» **EXTRACTED TEXT**:
▬▬▬▬▬▬▬▬▬▬
Feeling himself this conflict between two opposite principles, he exclaims-"O wretched man that I am! who shall deliver me from the body of this death?"-from this clog of a corrupt nature?-but, knowing also that the salvation which he was recommending to others was sufficient for himself, he adds immediately-" I thank God, through Jesus Christ our Lord: so then with the mind I myself serve the law of God, but with the flesh the law of sin." And then follow the words of our text-"There is therefore now no condemnation to them which are in Christ Jesus, who walk not after the flesh, but after the Spirit."

Let us, Christian brethren, contemplate the security from condemnation of the persons spoken of in the text, "who are in Christ Jesus." The view of their security, defined as their character is in the words which follow, will not, I trust, render negligent of their duties any that are really Christ's, but rather stir them up to make it manifest to themselves as well as to others that they do indeed belong to Christ. And it may lead some who have been over confident of their


own security, to examine afresh the foundation of their hope, and to seek, while yet it may be found, an interest in the only Saviour. I. The text leads us to consider, first, who they are that are "in Christ Jesus."

The meaning of this expression might be shown from other parts of scripture, but it is especially manifest from the preceding chapters of this epistle. From these we learn that it denotes those who have renounced every other ground of justification or righteousness before God, to depend on that which God himself has appointed, viz., that which he reckons to those who believe in the Lord Jesus Christ as the propitiation for their sins "the righteousness of God, which is by faith of Jesus Christ."

It is commonly long before men are brought to a simple dependance on Jesus Christ as the propitiation for their sins. If you were to go round and ask a number of persons in this Christian country, "For what purpose did Jesus Christ come into the world?" many would reply, " to save sinners." But, if you proceeded to inquire of them whether they expected to be saved, and if so, why they expected it, their reply would probably for the most part be, that they had done no great harm to any one, and therefore saw no reason to fear falling short of heaven. Now this notion that they may expect to go to heaven because they have done nobody any harm, or if they have, that they have done more good than harm-is decidedly at variance with that dependance upon the Lord Jesus which is necessary to salvation; and yet it is the notion, or something like it, of very many who are called Christians.

It is very important that you should not rest satisfied with the vague notions on this subject, I might call them the vulgar notions which prevail too generally amongst persons both of high and low station; for, howsoever little it may appear to you to matter what a man thinks, or on what he grounds his hope of acceptance with God, so long as he is in your view harmless and inoffensive, and especially if he be a useful member of society, it really makes all the difference possible, if the word of God declares that his present state is one of condemnation, so that if he were to die in it he would pass into eternal torment. Now whosoever is trusting for acceptance with God, either avowedly or secretly, to his exemption from gross sin, or to the excess of his good deeds above the evil, or even to the mercy of God irrespectively of the atonement which has been made for sin, is, according to the declarations of scripture, in a state of condemnation. He is guilty before God: he is exposed to the curse of his broken law; for

God will not accept as righteousness that which he has declared to be unrighteousness. Men may call evil good, and good evil, but there is a woe pronounced against those who do so: God looks with abhorrence on the very things-those dispositions and that conduct-which men of the world have agreed to commend, and to substitute for the only righteousness which he will accept. God sees, especially, aggravated pride and unbelief in a man's continuing to advance his own claim of merit in opposition to his word, which exposes the worthlessness and sinfulness of that in which he makes his boast. Many who think that they are rich, and increased with goods, and have need of nothing, know not that in the sight of God they are wretched, and miserable, and poor, and blind, and naked. O my brethren, beware, lest this be the case with any of you. You should not too soon conclude that it is not; for there is in all men, by nature, a strong disposition to justify themselves before God. This often keeps fast hold on the mind of a man who has lost all character in the world; and much more is it strong in those whose good opinion of themselves is sustained by the concurrent approbation of misjudging men, who set themselves to oppose the testimony of the word of God. Beware, I say, lest you seal your own condemnation by holding out against the sentence of guilt and coudemnation which God has pronounced against you, and so render void, as to yourself, the deliverance which he has mercifully provided for mankind.
▬▬▬▬▬▬▬▬▬▬
» **MATERIAL FOR THE TASK**:

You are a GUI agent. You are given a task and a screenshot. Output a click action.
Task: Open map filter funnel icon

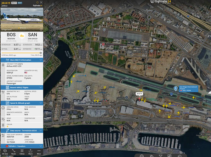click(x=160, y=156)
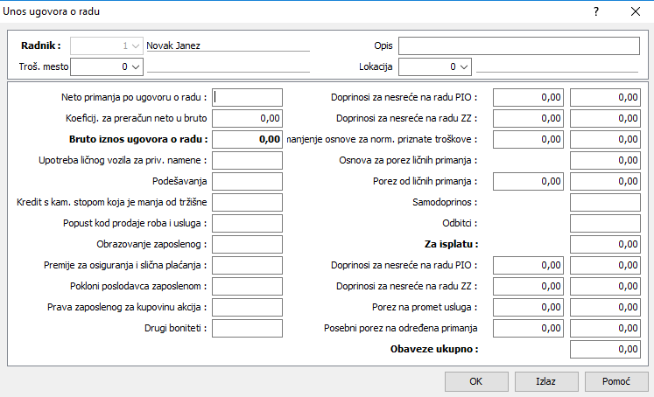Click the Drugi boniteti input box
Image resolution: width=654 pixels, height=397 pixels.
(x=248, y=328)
▬▬▬▬▬▬▬▬▬▬
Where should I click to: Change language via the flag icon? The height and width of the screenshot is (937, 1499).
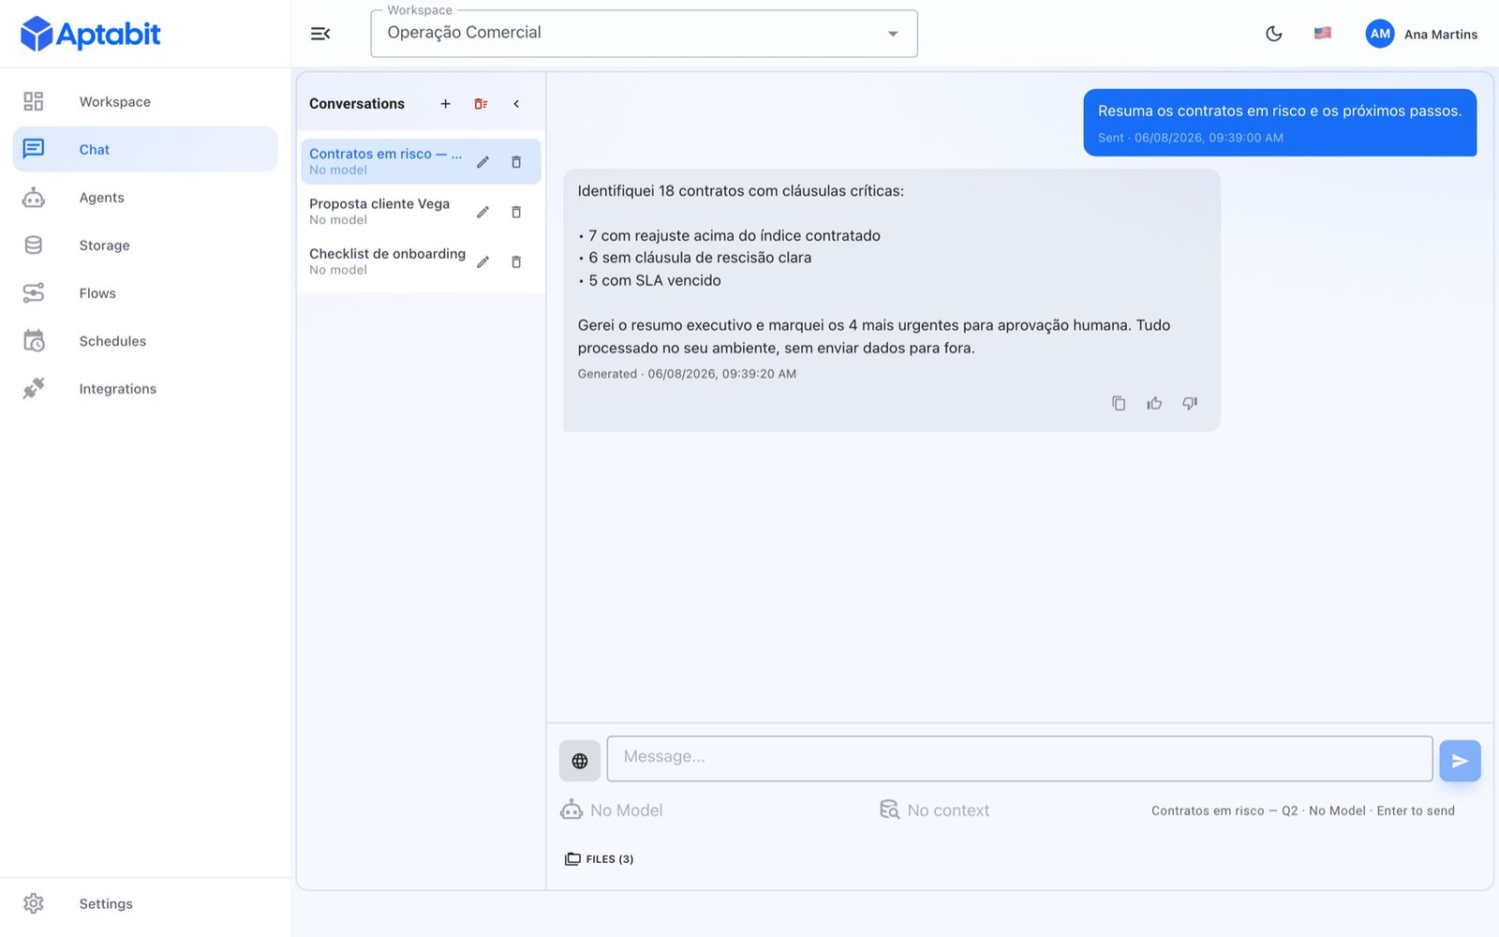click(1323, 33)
▬▬▬▬▬▬▬▬▬▬
» **WORK INSTRUCTIONS**:
**a)** From the entries, output as a Markdown table with columns Row and Line the lines that begin at the line containing "Where should I" and stop after the line containing "click(1323, 33)". Include only those lines, skip blank ones, and leave the pictures out.
**b)** Continue the sermon on freedom from condemnation for those in Christ Jesus from the point where it stops.

» **THE REPLIES**:
**a)**
| Row | Line |
|---|---|
| 1 | Where should I click to: Change language via the flag icon? The height and width of the screenshot is (937, 1499). |
| 2 | click(1323, 33) |

**b)**
But there are many, and I trust there are some of my present hearers, who have renounced every other confidence to trust in the promises made by God through Christ Jesus to repenting sinners. You have hunbled yourselves before the law of God which condemned you: you have not determinately lowered its requirements to your own practice, but have taken it as a standard by which to judge of your real state before God. You have applied it not only to your actions, but to your words and thoughts: by the light which it has poured into your mind, you have seen numberless sins, and numberless vations of your sins, of which once perhaps you had no conception. You have seen too, by the same light, the defectiveness, yea, the positive sinfulness, of the very things to which you were trusting as a counterpoise to your acknowledged transgressions. You have learnt, not in word only, but you have felt, that in you, i. e., in your flesh, dwelleth no good thing; that you are not able of yourselves even to think a good thought; so that of yourselves you are utterly unable to make atonement for one, even the least sin, and


are therefore, if left to yourselves, in a state of helpless condemnation.

But, having learnt your own helplessness, you have learnt further, that God has laid help upon one that is mighty to save: you have believed the gospel record, that "God so loved the world, that he gave his only begotten Son, that whosoever believeth in him should not perish, but have everlasting life." You have looked by faith to the Lord Jesus Christ, as wounded for your transgressions and bruised for your iniquities: you have laid your hand, as it were, on his sacred head, and confessed over it your desert of punishment; and in the punishment endured by him you have seen your own sins expiated, your own debt paid. And thus, believing in him, you are justified: for his sake God treats you as just, though you are not really so he imputes to you a righteousness which is of God by faith: he reverses the sentence of condemnation which was recorded against you: he "blots out," as it is expressed, "the hand-writing which was against" you, and records in its stead a title to everlasting life: he receives you as his adopted children, and, along with the name, gives you the Spirit, and promises you the inheritance of children: he makes you heirs of God, and joint heirs with Christ, through whom he has adopted


They who are thus "in Christ Jesus," are the happy persons spoken of in the text, for whom there is no condemnation." They have entered in the appointed way, by the door, into the fold of God: they are numbered by Christ, the good shepherd, amongst the sheep of his pasture; of whom he says, "I give unto them eternal life, and they shall never perish, neither shall any man pluck them out of my hand. My Father, which gave them me, is greater than all; and no man is able to pluck them out of my Father's hand. I and my Father are one."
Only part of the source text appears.